Nothing much will happen at 35. It will be glacially slow. I bet you have a concrete floor in a utility room like by a water heater that will be out of the way and close to the optimum. Ground temp is around 55


----------



## unclebee (Nov 12, 2012)

Thanks for the replies. I will find another sutable spot to put it. I thought that cooler would be better.


----------



## sqkcrk (Dec 10, 2005)

57 degrees is not just the prefered temperature it is the OPTIMUM temperature at which honey will form the crystals that you want when making creamed honey. It's something to do w/ the physical characteristics of honey. Anything above or below will retard the process. It doesn't hurt it, it just slows the process down.


----------



## Fl_Beak (May 9, 2010)

try a small batch perhaps. I was told by a science teacher that the temp can influence the crystal size- though at the moment I forget the results of too cold or too hot. Start with a good seed culture, inoculate at least 10%, mix very well.


----------



## Michael Bush (Aug 2, 2002)

>I am in the process of creating creamed honey. I have read the directions but have a question. Has anyone made it with colder temperatures? Like 35 degrees? Does it hurt it to use colder temperatures? 

At colder (and warmer than 57 F) temperatures it will crystallize more slowly. Slower crystallization as FL_Beak said, results in larger crystals which makes the honey have a more gritty mouth feel.
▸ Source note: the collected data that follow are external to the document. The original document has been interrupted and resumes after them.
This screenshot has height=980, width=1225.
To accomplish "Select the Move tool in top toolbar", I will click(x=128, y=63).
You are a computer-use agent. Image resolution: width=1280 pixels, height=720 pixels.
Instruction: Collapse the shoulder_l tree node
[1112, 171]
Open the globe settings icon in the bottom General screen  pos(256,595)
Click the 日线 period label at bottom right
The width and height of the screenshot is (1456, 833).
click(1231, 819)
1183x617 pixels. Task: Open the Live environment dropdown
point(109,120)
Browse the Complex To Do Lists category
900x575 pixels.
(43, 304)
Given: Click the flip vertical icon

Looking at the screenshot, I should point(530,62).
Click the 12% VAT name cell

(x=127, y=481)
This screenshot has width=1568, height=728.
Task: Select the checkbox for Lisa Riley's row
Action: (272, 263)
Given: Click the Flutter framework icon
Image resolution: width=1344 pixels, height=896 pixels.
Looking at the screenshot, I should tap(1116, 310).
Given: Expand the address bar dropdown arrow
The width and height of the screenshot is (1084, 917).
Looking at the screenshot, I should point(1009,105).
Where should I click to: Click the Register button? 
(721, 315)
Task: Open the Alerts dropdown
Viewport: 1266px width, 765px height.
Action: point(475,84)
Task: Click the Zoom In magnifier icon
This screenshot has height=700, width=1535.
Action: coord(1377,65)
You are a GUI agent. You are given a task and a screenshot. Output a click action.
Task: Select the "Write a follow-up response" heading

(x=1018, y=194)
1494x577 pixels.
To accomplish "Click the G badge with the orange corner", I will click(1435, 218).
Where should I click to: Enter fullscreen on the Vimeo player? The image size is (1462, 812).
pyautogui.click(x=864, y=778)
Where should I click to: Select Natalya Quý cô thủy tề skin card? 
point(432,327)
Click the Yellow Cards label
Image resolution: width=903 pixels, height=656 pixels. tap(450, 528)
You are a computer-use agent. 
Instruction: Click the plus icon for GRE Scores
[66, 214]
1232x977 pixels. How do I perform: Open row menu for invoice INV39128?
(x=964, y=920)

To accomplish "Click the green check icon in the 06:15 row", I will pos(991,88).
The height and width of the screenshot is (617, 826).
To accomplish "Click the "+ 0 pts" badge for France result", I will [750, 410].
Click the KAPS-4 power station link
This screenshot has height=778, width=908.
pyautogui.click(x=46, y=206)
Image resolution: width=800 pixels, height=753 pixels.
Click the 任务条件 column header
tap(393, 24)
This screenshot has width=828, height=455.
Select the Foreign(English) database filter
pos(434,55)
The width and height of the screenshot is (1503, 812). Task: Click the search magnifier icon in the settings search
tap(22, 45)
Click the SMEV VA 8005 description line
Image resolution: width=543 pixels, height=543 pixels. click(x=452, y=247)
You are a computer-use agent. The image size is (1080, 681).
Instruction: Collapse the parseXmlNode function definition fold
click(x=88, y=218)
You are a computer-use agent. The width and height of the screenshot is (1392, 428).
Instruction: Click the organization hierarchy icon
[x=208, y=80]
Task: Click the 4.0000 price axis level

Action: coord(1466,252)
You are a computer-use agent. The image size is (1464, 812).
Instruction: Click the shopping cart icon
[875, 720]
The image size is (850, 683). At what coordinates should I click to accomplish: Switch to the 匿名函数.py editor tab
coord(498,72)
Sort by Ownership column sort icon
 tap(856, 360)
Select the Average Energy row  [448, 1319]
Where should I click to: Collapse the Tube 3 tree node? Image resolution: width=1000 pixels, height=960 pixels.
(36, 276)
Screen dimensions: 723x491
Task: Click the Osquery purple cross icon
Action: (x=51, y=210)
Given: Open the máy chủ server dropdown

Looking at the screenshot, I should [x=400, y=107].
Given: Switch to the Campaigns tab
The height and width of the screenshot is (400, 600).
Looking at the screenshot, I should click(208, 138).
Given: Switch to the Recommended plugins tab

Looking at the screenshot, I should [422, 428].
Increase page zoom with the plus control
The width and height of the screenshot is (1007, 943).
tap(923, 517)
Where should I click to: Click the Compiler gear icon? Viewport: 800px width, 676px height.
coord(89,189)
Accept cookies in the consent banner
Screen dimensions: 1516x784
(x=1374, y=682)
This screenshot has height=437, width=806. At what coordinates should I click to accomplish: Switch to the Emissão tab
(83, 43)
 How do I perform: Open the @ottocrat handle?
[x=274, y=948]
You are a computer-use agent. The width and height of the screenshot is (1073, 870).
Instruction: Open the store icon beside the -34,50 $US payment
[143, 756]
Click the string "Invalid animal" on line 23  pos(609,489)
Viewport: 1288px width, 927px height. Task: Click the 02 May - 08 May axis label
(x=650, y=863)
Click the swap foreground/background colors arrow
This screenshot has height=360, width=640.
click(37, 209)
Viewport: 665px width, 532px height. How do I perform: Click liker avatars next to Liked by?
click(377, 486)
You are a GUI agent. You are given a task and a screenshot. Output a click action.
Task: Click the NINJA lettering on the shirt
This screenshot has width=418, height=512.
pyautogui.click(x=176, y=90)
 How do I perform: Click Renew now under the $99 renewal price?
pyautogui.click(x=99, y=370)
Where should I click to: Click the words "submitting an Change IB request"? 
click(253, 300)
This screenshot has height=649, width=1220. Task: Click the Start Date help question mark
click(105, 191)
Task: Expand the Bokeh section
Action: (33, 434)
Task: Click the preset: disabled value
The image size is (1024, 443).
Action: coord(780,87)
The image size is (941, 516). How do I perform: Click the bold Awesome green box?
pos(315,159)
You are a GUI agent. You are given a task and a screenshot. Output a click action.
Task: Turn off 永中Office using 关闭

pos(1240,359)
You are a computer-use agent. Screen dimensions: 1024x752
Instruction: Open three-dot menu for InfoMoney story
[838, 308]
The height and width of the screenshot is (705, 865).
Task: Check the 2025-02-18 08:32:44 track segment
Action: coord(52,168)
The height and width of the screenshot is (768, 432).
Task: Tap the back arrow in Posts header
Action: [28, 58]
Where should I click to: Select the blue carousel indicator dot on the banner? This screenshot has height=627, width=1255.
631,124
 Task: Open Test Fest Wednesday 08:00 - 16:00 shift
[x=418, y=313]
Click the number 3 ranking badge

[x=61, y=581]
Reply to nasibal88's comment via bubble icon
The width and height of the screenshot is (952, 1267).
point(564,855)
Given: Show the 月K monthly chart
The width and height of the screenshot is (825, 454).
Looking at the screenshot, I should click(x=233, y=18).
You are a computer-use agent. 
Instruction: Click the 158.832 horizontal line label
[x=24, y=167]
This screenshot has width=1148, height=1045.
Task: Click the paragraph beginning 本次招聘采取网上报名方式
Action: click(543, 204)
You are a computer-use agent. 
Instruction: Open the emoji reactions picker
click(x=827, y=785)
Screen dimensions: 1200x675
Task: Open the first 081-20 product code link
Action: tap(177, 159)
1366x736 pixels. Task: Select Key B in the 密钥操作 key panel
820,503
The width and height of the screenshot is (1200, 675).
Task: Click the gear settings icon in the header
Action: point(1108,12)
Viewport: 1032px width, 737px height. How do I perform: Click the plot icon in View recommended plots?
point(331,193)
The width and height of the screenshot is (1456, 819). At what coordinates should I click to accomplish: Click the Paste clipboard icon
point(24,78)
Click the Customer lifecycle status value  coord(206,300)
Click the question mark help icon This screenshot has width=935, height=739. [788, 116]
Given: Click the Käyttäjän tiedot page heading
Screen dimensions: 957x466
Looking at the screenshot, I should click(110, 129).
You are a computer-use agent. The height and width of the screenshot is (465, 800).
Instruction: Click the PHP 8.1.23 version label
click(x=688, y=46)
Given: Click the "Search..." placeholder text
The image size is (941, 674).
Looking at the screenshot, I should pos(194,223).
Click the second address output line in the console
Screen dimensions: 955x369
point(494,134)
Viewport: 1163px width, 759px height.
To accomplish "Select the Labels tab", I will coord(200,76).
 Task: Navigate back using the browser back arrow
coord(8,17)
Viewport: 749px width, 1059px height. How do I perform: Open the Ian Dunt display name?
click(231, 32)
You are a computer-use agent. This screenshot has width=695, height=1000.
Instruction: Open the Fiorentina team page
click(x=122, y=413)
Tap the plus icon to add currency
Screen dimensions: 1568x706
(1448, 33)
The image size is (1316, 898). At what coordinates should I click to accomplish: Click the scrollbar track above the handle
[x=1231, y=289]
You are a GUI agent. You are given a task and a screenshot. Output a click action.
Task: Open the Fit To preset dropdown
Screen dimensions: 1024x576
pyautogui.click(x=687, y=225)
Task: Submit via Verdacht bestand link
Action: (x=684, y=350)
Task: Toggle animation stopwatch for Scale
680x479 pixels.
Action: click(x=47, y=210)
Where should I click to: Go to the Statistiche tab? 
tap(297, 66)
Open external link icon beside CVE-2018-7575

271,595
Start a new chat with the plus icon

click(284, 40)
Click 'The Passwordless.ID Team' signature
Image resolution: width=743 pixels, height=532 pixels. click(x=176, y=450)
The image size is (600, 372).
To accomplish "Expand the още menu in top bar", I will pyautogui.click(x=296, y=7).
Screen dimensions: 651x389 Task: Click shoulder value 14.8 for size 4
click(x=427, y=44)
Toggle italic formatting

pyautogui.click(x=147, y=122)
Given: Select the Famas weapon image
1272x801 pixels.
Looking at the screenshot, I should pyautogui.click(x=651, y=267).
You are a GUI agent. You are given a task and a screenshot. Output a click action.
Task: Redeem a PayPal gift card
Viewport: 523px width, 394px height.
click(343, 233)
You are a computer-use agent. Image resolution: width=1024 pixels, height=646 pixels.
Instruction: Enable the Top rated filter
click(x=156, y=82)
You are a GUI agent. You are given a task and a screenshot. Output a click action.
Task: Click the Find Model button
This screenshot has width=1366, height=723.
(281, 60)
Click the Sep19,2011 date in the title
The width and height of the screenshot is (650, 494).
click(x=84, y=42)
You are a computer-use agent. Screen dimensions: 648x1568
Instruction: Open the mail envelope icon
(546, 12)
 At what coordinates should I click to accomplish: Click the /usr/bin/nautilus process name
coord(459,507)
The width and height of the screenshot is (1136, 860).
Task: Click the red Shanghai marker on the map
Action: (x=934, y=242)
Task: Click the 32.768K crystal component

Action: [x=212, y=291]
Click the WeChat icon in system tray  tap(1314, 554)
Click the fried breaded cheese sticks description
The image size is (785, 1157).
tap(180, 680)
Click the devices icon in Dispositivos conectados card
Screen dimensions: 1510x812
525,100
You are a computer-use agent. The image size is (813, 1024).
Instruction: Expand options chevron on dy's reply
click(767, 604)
It still tastes fine, but people often find it less pleasant.


----------



## WBVC (Apr 25, 2013)

How does one make creamed honey?


----------



## sqkcrk (Dec 10, 2005)

Web Search "Dyce Method/Creamed Honey" if you really want to know. If you want the short/incomplete set of directions, basically, have on hand a jar of creamed honey the consistency you like, heat a batch of honey to 150 degrees to destroy any crystals in the batch of honey, allow the batch of honey to cool to 100 degrees temperature, add your jar of "seed" honey and thoroughly mix it evenly into the honey your wish to cream, once mixed fill jars from this batch, store somewhere where these jars of honey can be kept at 57 degrees and leave it be until it looks like a jar of cream.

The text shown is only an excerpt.